DESCRIPTION OF THE TASK >> Return every line of the data that contains the string "computer".

DATASET EXTRACT >>
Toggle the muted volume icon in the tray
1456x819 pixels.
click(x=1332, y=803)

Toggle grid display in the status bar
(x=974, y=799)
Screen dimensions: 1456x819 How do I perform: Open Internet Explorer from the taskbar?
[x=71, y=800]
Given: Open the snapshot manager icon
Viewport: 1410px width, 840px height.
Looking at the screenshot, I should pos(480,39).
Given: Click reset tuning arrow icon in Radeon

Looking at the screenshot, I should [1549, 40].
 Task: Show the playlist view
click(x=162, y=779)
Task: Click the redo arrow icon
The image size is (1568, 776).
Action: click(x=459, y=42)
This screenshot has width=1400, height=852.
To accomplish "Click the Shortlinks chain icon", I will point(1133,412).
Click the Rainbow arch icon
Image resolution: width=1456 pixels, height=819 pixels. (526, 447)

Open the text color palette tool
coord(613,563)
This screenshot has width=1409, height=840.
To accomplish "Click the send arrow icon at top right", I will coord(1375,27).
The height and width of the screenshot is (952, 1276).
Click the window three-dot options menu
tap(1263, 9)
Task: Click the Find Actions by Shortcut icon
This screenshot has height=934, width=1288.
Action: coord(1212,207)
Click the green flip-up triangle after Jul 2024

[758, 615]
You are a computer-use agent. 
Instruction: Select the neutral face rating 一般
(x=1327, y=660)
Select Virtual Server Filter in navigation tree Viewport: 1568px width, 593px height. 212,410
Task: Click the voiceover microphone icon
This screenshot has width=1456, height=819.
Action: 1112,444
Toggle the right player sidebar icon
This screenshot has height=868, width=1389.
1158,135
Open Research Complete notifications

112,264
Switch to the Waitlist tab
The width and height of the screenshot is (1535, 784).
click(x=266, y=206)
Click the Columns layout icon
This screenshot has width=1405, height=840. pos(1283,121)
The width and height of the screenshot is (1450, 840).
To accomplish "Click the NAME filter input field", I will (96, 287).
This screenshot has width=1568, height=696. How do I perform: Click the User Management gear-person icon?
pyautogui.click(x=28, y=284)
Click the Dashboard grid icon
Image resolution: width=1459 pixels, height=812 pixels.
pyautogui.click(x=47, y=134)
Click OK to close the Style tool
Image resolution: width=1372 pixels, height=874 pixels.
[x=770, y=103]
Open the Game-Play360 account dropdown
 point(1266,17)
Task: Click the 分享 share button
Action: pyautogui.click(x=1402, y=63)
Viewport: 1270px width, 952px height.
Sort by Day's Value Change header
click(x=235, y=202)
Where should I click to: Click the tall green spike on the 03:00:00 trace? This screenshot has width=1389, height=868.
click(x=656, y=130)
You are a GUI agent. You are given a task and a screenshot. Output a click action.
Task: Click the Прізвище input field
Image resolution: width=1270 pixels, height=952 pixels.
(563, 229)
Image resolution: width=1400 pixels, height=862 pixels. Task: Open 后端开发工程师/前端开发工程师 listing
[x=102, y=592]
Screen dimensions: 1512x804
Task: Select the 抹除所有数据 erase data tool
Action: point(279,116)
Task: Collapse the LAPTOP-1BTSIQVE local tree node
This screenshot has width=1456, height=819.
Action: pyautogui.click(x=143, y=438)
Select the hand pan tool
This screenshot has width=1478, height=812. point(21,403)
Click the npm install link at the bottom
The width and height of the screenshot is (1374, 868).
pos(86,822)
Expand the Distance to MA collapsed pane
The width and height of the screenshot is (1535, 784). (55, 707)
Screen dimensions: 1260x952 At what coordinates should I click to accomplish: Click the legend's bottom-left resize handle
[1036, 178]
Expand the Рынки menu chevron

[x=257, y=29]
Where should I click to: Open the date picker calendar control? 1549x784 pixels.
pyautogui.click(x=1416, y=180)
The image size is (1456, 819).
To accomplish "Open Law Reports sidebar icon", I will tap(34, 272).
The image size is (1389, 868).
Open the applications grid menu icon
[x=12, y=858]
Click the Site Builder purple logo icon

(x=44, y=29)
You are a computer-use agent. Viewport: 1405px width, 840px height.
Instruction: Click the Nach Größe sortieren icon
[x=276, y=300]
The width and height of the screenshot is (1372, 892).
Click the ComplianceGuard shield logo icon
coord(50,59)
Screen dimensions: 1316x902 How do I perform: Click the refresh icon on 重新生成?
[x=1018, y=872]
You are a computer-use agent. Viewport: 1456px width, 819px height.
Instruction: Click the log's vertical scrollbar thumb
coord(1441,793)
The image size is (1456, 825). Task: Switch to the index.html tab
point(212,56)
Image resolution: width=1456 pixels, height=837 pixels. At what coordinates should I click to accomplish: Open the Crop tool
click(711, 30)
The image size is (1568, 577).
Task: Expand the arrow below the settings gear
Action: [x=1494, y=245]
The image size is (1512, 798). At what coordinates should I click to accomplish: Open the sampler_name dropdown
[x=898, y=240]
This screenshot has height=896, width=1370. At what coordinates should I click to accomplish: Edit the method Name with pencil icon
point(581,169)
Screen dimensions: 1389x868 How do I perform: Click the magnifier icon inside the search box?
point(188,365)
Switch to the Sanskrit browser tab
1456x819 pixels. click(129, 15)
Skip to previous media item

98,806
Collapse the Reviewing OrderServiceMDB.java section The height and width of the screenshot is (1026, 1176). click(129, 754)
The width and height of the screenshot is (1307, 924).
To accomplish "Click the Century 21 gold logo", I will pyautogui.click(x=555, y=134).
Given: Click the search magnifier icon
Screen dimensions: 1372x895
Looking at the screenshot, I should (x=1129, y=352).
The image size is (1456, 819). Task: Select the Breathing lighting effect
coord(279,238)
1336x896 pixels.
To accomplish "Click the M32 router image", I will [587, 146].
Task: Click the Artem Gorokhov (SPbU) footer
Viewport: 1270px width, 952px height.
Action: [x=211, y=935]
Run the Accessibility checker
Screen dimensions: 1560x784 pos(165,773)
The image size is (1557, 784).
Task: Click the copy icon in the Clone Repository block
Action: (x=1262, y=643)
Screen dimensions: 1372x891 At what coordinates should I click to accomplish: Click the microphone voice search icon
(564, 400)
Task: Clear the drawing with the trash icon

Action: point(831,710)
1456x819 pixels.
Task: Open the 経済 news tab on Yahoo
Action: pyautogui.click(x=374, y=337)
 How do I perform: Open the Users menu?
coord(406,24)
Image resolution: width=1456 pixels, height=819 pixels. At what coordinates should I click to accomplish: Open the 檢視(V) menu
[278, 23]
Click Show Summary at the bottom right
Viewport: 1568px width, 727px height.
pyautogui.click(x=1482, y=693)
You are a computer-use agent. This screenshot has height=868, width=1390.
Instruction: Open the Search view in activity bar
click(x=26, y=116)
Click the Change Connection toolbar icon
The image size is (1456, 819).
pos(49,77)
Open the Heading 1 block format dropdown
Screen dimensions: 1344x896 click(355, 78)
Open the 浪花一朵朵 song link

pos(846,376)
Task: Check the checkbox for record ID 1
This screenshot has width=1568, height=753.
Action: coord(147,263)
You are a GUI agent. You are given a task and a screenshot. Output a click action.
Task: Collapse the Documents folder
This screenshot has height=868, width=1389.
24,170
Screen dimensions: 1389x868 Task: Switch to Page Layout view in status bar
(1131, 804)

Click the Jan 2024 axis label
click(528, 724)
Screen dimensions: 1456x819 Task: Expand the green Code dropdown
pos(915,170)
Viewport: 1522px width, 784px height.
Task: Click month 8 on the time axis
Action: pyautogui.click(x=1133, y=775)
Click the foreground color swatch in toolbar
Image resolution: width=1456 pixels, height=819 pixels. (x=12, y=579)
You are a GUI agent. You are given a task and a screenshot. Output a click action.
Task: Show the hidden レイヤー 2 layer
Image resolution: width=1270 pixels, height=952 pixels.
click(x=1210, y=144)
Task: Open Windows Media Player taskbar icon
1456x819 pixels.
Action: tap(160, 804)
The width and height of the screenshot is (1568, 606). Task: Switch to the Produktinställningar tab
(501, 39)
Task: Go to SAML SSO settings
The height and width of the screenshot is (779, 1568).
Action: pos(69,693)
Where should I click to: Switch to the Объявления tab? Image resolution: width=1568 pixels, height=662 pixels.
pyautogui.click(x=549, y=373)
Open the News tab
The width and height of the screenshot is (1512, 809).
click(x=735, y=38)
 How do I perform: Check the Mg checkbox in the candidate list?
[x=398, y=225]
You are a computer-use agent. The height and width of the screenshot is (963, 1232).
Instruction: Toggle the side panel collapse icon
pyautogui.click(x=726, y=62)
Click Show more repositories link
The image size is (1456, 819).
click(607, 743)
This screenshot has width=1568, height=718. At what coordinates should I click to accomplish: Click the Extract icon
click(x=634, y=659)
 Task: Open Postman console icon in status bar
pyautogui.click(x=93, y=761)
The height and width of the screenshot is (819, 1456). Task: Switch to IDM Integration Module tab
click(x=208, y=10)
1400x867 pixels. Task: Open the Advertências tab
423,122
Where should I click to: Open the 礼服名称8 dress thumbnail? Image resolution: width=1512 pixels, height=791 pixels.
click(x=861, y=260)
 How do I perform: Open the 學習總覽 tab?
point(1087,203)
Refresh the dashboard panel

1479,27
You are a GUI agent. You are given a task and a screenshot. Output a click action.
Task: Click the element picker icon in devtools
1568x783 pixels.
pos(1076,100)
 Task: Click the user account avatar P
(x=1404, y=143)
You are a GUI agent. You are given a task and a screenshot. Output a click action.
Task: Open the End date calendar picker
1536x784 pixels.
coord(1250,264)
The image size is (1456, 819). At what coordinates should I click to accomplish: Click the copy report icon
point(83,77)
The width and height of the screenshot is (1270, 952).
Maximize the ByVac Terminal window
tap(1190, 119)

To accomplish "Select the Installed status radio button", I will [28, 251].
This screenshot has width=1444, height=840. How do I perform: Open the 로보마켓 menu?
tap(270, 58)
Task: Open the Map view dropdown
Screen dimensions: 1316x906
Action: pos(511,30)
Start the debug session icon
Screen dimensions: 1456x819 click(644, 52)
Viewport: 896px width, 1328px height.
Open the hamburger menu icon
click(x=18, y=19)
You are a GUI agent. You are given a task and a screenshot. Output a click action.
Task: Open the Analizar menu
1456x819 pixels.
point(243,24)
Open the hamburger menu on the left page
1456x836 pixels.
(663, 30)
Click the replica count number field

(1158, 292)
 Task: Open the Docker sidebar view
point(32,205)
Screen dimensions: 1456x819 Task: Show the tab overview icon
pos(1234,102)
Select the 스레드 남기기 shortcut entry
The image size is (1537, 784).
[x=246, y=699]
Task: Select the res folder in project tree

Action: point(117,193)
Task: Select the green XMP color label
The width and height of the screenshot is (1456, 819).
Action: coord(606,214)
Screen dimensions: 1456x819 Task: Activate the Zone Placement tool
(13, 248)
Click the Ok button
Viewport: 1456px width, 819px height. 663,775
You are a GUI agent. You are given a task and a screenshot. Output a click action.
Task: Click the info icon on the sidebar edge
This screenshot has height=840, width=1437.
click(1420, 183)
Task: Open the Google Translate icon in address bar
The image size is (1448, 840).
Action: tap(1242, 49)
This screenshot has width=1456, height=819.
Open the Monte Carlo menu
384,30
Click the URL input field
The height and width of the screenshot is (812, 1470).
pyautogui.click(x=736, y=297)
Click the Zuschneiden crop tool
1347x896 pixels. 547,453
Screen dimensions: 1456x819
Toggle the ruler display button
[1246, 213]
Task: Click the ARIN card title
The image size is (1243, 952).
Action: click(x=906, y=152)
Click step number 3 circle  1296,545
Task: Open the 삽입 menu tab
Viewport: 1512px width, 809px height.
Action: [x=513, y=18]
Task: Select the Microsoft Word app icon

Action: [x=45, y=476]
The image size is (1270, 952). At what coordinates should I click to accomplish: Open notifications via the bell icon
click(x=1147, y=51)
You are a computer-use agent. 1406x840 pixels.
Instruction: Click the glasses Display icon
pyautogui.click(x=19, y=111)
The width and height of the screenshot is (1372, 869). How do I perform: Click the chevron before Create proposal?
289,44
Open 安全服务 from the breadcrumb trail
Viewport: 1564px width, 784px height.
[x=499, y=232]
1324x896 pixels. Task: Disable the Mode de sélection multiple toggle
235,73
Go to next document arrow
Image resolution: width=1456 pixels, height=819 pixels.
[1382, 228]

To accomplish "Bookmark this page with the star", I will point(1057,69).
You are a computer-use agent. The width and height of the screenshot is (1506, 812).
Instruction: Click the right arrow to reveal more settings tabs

OUTPUT FOR THIS EXERCISE >>
You are a computer-use agent. 
You are a computer-use agent. Viewport: 1405px width, 840px height.
You are a computer-use agent. Viewport: 1456px width, 819px height.
You are a computer-use agent. This screenshot has height=868, width=1390.
You are a computer-use agent. The height and width of the screenshot is (963, 1232).
You are a computer-use agent. 1406x840 pixels.
You are a computer-use agent. The width and height of the screenshot is (1506, 812).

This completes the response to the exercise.